■ **Task prompt**
In the data below, find each line carrying the string "button" and copy it out.

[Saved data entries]
§

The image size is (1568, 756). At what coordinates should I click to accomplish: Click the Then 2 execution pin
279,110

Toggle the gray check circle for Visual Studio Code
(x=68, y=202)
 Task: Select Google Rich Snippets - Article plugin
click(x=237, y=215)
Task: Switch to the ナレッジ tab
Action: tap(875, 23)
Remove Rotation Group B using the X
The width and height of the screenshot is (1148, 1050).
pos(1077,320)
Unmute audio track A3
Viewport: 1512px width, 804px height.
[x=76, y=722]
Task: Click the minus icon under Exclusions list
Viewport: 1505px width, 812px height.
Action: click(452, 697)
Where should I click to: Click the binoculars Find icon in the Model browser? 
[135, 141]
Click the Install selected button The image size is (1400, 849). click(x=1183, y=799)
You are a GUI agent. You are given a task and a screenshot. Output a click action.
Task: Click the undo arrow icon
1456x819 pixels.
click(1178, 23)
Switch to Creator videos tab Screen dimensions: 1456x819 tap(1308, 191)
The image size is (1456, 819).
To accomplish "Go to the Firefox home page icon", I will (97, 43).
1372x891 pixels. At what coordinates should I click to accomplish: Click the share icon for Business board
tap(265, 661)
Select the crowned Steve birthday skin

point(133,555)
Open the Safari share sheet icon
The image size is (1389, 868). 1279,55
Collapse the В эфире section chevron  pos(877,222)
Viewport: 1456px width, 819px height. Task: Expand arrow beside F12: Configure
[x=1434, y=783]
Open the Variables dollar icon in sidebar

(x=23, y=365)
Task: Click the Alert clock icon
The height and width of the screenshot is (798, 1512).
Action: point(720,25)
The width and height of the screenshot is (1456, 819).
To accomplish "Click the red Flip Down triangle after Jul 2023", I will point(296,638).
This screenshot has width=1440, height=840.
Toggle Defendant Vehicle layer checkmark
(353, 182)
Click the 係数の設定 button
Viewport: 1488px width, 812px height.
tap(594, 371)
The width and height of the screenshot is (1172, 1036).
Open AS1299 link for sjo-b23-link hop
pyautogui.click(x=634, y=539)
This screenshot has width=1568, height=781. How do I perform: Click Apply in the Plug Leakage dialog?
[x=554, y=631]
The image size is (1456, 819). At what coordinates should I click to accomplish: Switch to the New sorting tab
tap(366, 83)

§

■ **Result**
Click the Install selected button The image size is (1400, 849). click(x=1183, y=799)
Click the 係数の設定 button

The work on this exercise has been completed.